[Stored records]
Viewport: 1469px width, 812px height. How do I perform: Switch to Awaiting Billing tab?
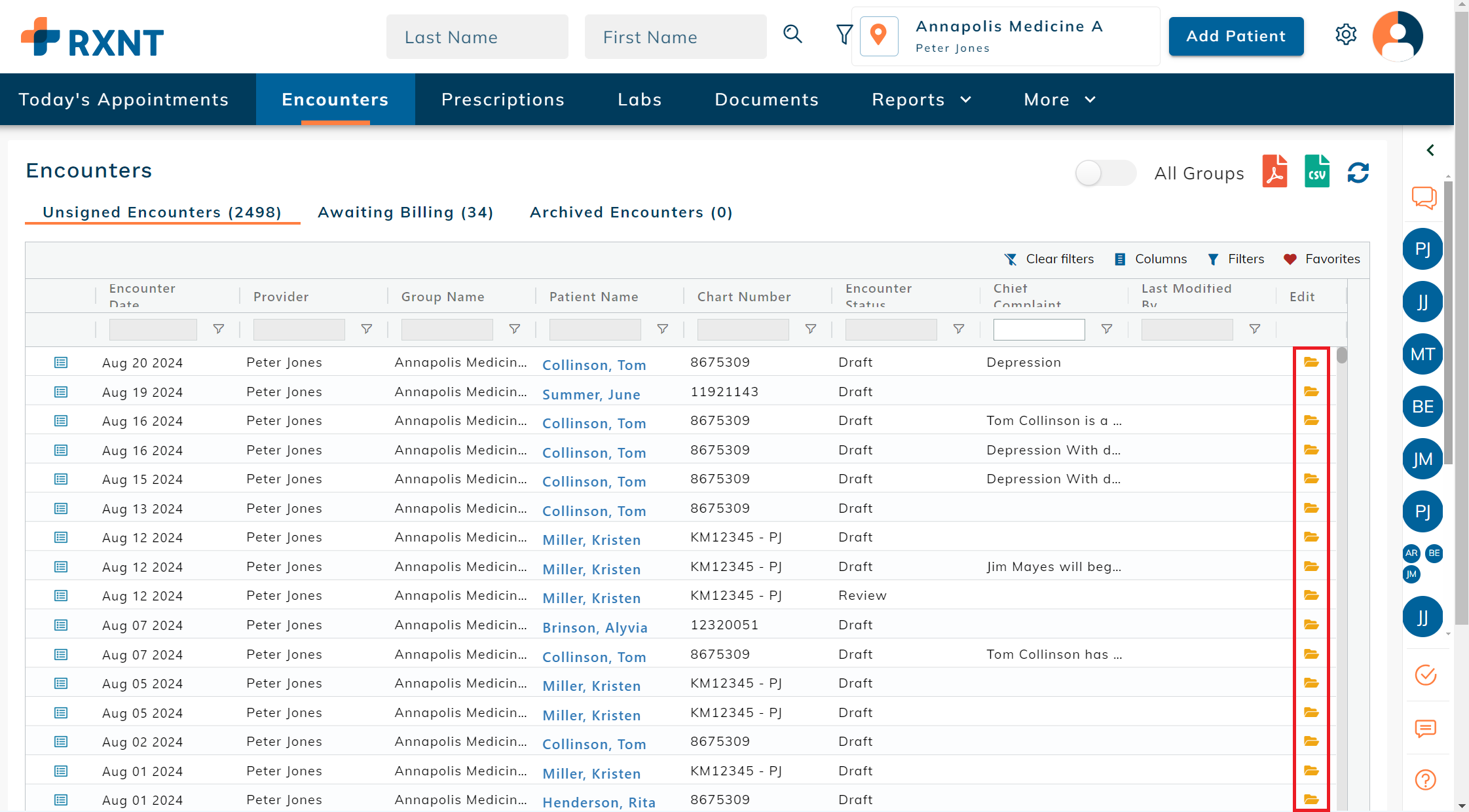[x=405, y=213]
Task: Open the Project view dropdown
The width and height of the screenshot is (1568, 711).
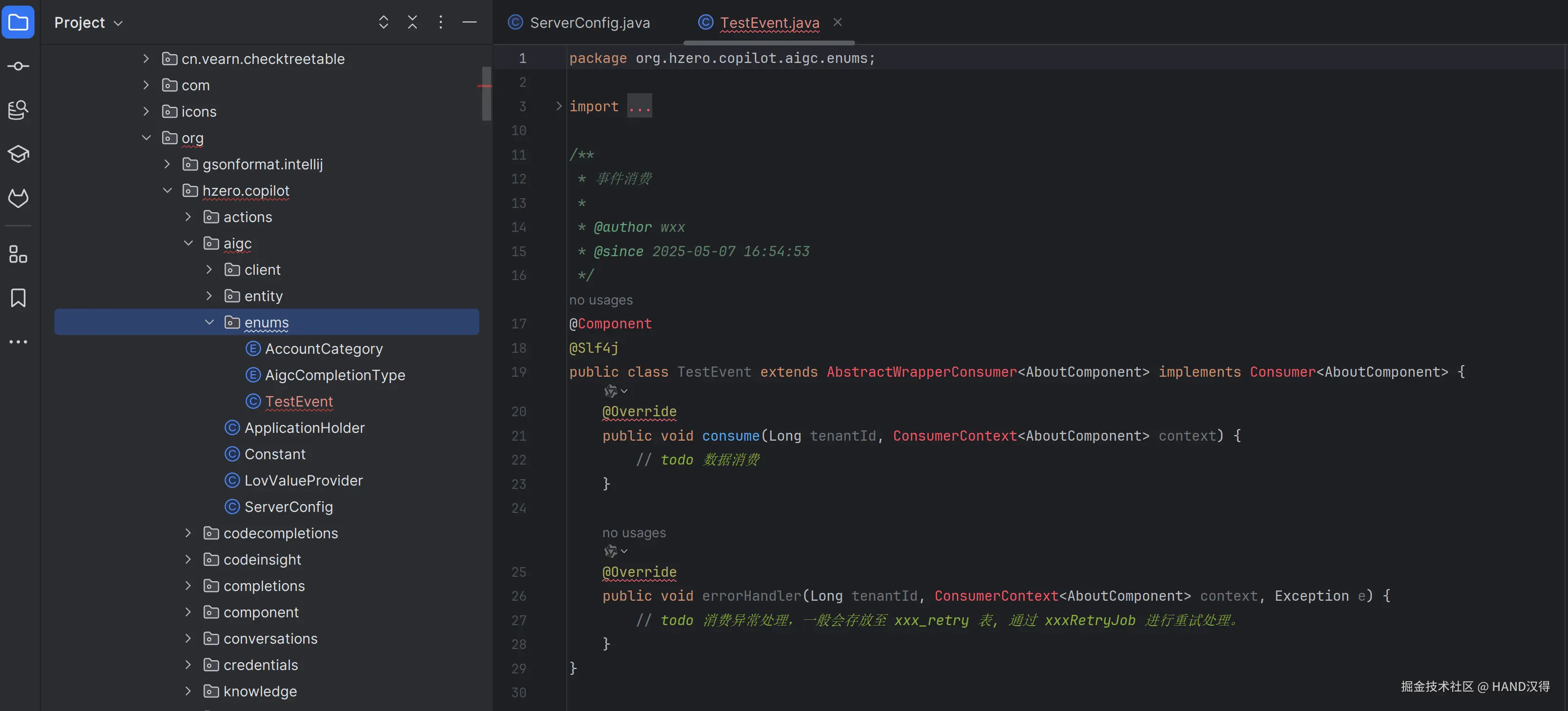Action: point(89,22)
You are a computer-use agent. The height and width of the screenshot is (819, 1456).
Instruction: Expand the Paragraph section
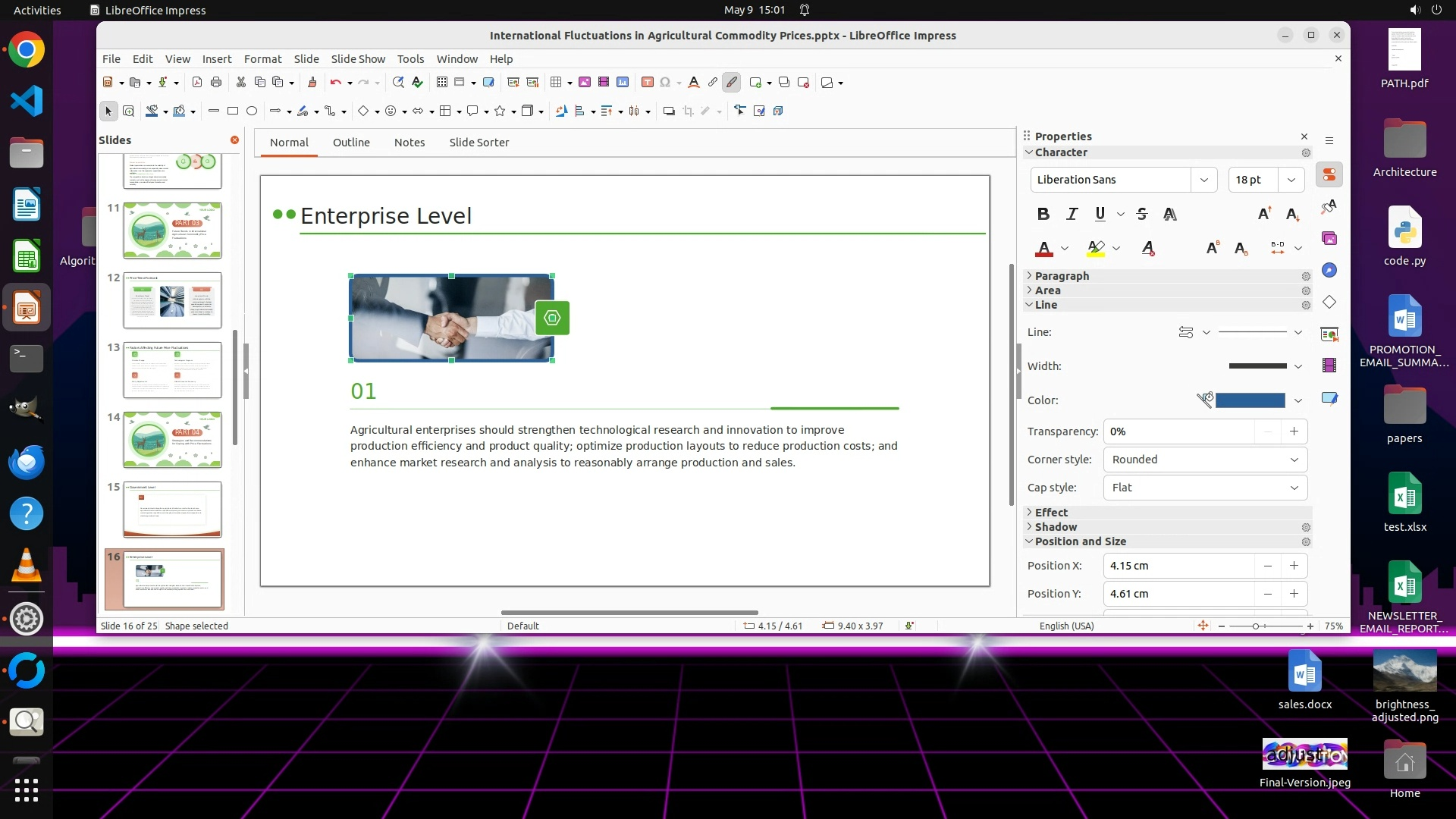tap(1062, 276)
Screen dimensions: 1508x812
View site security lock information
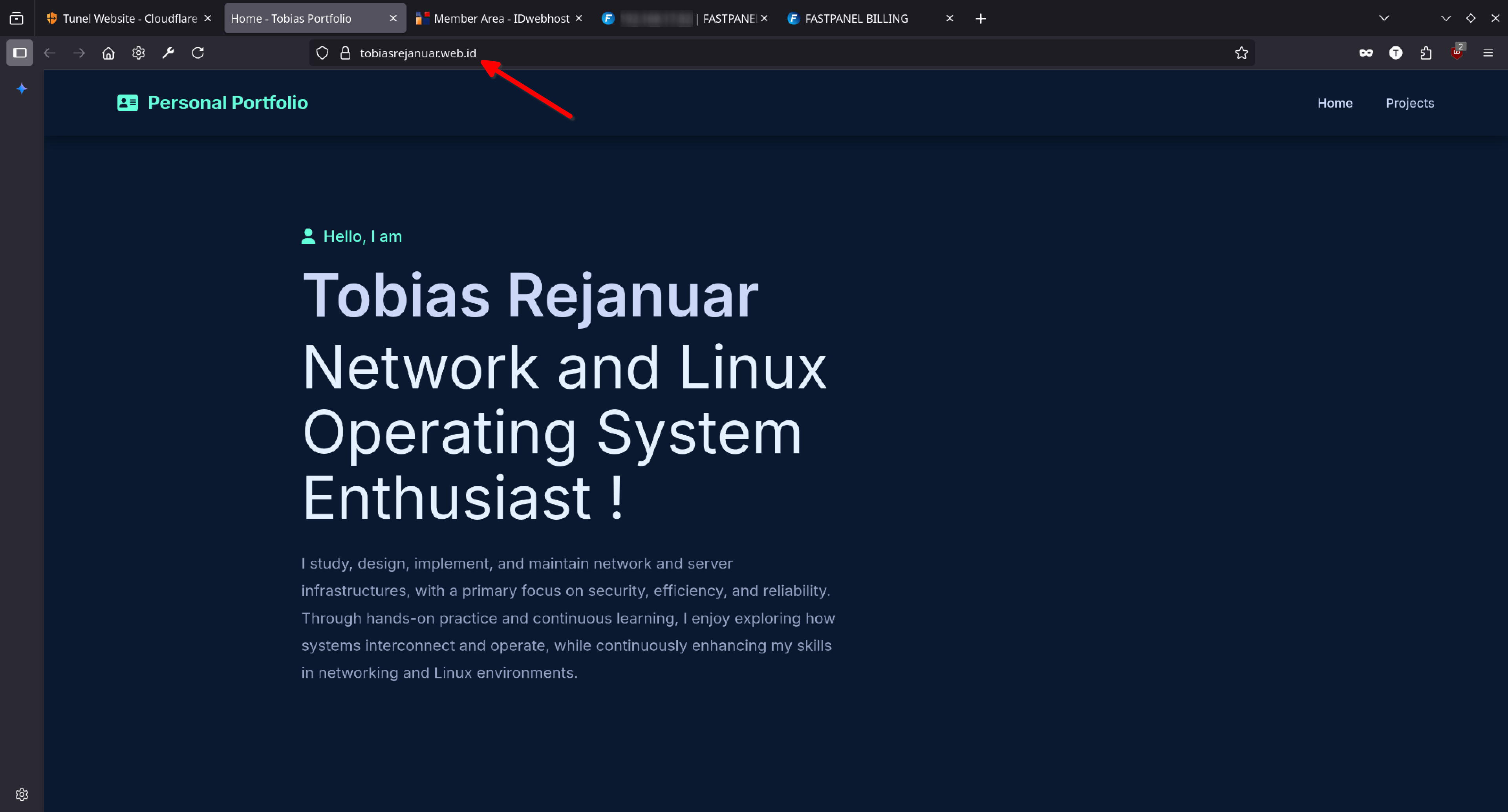click(346, 53)
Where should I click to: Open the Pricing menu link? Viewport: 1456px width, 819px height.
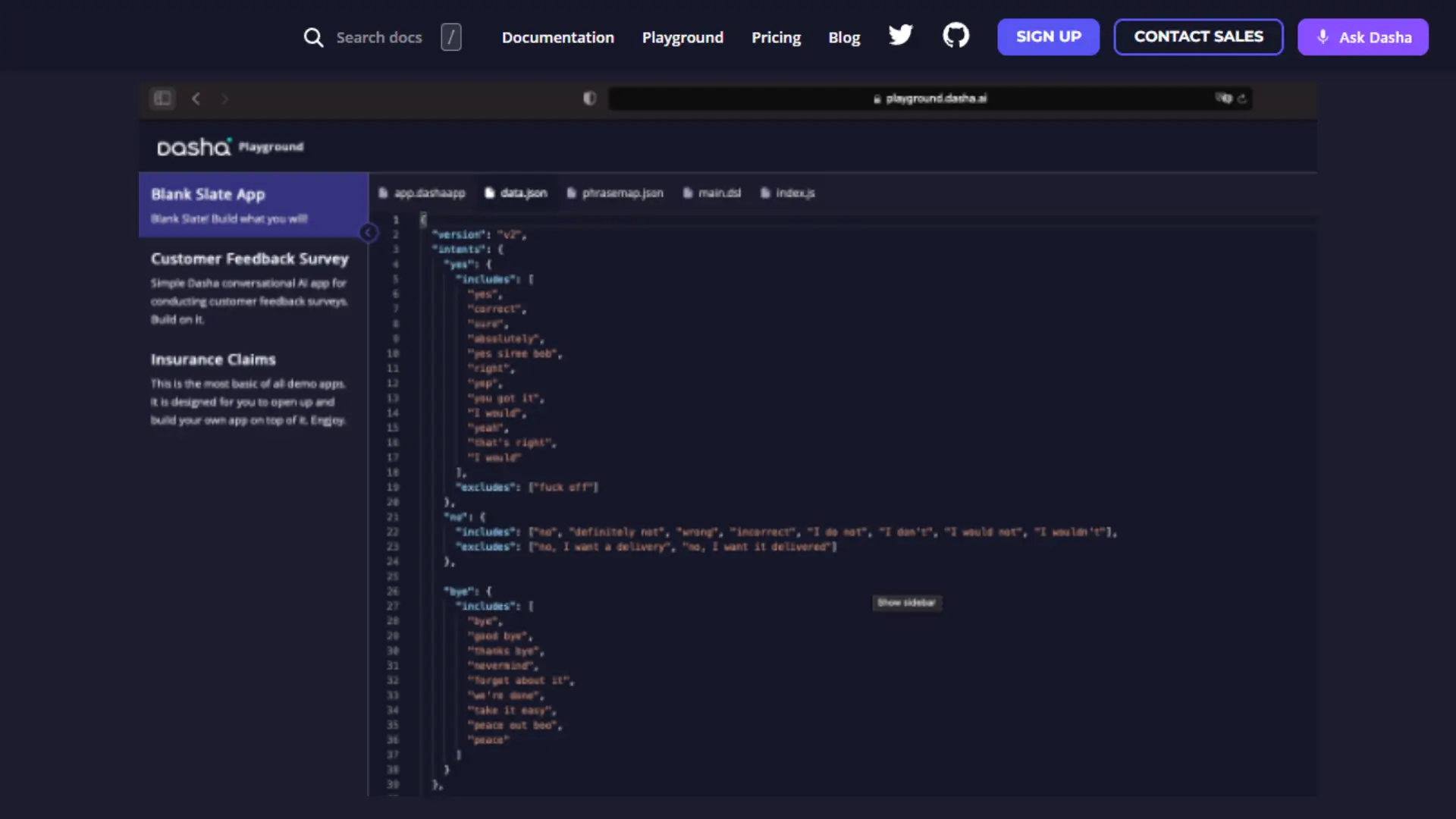tap(776, 37)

§ **WORK ORDER**
All entries above must be printed again verbatim, with images excluded.

§ **ANSWER SPACE**
Viewport: 1469px width, 812px height. How do I perform: Switch to Awaiting Billing tab?
[x=405, y=213]
Task: Open the Project view dropdown
The width and height of the screenshot is (1568, 711).
Action: point(89,22)
You are a computer-use agent. The height and width of the screenshot is (819, 1456).
Instruction: Expand the Paragraph section
tap(1062, 276)
Screen dimensions: 1508x812
View site security lock information
click(346, 53)
Where should I click to: Open the Pricing menu link? Viewport: 1456px width, 819px height.
tap(776, 37)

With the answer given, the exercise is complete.